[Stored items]
★ ★ ★

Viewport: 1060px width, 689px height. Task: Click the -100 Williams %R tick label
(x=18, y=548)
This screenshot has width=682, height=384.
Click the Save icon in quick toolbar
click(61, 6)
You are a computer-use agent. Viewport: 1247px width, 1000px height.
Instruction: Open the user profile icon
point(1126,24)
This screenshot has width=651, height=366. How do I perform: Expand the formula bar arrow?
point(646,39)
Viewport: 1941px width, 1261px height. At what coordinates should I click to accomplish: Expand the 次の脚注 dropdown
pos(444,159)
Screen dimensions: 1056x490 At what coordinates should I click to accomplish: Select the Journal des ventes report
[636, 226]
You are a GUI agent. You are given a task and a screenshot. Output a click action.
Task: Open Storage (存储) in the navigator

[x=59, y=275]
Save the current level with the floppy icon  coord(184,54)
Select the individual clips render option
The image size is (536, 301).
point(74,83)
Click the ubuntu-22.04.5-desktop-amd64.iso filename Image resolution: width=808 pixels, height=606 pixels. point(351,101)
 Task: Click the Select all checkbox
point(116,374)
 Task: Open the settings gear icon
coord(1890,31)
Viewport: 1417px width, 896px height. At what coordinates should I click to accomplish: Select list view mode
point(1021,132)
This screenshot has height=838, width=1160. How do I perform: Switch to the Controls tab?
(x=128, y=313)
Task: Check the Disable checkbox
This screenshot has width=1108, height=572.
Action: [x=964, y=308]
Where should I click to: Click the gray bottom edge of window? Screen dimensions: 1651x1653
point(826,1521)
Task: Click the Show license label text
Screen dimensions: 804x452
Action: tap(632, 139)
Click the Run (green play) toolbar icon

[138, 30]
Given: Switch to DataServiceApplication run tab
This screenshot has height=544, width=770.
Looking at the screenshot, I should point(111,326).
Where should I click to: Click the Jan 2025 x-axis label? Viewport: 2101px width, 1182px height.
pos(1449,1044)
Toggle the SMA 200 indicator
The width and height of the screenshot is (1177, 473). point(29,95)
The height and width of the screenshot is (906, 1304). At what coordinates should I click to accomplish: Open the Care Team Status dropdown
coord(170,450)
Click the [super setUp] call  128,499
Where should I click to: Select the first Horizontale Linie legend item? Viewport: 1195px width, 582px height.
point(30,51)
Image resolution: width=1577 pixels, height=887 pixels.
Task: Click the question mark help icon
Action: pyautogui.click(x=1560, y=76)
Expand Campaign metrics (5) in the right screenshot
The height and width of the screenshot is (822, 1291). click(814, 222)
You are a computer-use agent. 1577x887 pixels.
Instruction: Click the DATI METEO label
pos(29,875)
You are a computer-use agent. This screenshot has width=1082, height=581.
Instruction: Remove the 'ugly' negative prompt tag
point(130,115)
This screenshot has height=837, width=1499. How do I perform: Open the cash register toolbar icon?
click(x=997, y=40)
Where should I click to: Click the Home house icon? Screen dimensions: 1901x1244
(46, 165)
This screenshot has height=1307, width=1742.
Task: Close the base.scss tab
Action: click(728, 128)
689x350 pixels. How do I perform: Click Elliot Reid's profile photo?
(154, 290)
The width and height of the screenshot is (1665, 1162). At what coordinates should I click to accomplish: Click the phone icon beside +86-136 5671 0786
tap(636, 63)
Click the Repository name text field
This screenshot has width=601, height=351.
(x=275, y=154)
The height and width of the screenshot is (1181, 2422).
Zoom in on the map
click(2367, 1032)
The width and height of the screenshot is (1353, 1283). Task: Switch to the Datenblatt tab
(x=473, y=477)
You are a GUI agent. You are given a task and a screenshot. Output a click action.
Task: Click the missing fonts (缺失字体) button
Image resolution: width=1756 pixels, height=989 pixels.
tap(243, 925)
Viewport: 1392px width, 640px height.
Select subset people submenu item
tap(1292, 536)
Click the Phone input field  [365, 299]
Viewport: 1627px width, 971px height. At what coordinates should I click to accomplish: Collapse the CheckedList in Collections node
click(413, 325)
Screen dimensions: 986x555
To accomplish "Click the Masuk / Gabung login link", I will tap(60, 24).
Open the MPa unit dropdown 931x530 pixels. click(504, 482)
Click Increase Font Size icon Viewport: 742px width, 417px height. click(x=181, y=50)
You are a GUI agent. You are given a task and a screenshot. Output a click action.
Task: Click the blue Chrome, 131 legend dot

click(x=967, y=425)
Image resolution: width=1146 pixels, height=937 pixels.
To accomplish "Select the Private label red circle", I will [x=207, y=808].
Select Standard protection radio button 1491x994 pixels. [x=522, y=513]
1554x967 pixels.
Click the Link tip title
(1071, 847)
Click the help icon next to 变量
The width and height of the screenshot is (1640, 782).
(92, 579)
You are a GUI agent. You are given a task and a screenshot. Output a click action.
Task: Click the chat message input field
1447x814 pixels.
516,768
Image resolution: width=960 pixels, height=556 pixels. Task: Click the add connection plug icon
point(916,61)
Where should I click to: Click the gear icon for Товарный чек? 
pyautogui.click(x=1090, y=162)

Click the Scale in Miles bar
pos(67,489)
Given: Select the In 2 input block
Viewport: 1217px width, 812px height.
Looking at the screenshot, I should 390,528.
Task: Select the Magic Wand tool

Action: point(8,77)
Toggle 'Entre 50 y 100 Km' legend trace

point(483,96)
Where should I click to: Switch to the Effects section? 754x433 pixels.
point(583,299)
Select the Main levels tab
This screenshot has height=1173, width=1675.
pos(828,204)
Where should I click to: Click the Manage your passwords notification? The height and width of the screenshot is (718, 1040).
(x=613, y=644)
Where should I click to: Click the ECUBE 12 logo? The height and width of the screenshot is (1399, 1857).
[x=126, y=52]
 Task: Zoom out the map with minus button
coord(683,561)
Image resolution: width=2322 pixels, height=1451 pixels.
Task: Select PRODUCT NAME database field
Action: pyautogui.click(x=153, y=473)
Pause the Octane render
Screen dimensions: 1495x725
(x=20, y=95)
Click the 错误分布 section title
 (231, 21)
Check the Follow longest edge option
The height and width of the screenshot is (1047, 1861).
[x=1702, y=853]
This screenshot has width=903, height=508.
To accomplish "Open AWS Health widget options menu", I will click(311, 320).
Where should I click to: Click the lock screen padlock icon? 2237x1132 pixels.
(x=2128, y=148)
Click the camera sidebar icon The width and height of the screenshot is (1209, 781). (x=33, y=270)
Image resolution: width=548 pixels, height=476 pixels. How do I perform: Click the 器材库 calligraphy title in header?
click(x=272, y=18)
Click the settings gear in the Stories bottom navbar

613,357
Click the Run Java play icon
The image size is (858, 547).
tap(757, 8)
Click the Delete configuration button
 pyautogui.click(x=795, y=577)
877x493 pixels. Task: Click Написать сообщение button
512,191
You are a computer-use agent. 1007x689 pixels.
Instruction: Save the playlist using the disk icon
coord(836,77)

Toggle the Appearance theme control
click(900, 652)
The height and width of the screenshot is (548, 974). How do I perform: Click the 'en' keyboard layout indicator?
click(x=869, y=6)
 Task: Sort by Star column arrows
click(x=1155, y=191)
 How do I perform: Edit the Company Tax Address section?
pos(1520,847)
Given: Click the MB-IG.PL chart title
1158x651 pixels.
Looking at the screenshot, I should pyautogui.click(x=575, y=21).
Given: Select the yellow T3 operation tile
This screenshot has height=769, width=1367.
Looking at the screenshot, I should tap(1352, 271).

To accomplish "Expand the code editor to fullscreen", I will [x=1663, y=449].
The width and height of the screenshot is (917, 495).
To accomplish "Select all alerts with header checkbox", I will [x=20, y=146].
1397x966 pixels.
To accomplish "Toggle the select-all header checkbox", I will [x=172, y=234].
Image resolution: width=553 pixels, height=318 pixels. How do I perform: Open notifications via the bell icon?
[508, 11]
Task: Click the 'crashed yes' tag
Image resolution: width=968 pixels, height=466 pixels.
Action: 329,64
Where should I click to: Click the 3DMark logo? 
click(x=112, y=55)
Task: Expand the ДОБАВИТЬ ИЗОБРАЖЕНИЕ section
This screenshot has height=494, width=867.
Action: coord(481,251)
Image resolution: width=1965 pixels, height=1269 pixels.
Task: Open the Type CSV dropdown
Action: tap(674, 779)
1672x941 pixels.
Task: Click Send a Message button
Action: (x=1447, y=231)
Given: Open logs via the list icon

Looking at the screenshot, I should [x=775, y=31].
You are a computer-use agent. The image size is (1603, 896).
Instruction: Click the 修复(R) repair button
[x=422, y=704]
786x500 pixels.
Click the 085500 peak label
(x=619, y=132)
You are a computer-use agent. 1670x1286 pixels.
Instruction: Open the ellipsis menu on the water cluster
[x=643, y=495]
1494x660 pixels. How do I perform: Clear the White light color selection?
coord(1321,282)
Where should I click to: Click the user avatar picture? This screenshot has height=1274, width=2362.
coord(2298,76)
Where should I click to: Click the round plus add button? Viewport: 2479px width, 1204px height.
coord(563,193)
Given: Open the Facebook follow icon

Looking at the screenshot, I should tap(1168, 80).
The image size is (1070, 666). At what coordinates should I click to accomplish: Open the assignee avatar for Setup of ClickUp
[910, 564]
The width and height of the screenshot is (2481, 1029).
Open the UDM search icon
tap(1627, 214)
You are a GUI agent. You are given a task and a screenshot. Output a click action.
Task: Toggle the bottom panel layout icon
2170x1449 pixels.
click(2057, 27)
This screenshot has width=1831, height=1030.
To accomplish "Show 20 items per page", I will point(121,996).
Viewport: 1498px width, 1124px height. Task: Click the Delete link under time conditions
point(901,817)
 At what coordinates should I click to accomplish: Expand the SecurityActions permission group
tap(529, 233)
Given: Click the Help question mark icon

★ ★ ★

WHAT TO WORK ON
The string "Show" may appear in the entries. Say how many lines contain it, as a bare number.

RESPONSE
2